(Saved data entries)
------------

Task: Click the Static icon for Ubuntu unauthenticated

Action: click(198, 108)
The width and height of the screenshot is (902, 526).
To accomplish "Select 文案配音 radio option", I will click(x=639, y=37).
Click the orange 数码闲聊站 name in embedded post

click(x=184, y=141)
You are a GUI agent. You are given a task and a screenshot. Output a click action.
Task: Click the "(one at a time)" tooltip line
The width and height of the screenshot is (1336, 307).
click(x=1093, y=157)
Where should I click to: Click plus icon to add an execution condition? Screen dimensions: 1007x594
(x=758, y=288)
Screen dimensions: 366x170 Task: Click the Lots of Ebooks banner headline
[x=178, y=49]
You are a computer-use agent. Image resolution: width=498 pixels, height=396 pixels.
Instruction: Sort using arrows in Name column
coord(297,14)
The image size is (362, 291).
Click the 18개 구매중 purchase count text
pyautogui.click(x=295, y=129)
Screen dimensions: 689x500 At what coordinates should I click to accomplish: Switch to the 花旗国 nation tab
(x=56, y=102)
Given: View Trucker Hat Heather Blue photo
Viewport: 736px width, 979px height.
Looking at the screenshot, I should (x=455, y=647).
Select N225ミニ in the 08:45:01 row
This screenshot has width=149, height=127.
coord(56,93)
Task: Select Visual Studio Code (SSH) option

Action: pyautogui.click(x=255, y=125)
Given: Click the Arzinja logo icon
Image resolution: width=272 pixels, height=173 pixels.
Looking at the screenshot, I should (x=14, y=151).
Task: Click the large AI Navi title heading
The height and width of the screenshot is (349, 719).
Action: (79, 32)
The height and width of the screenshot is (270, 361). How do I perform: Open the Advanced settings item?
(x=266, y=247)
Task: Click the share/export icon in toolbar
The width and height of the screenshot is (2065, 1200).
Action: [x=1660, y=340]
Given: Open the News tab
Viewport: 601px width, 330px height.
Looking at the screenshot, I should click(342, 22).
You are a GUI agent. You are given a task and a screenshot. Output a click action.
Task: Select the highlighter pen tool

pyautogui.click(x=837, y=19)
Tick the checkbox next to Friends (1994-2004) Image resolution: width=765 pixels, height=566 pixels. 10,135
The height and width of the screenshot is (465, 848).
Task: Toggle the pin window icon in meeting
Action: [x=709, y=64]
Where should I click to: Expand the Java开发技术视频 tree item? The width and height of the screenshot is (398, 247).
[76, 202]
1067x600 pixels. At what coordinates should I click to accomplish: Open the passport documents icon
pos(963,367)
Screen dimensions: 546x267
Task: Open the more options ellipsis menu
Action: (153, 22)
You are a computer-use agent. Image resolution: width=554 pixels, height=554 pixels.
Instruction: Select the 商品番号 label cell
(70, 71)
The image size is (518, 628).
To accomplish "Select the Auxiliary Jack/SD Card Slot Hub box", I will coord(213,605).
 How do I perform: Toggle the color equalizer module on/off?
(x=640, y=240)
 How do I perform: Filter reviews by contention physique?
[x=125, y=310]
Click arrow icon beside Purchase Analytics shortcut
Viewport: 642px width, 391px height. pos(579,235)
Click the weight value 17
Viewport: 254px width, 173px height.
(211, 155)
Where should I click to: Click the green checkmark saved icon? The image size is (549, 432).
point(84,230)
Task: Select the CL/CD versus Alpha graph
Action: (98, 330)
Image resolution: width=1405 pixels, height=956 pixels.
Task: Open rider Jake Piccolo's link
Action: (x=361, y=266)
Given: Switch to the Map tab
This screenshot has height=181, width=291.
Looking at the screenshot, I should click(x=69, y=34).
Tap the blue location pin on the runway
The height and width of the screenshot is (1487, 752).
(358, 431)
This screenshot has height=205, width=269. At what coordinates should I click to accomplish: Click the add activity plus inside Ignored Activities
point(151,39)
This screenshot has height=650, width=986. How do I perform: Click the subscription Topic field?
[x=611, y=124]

------------

## Required work
Please reproduce, word for word, every line from the line with "This screenshot has height=205, width=269." to the final line above, including both ends.

## Result below
This screenshot has height=205, width=269. At what coordinates should I click to accomplish: Click the add activity plus inside Ignored Activities
point(151,39)
This screenshot has height=650, width=986. How do I perform: Click the subscription Topic field?
[x=611, y=124]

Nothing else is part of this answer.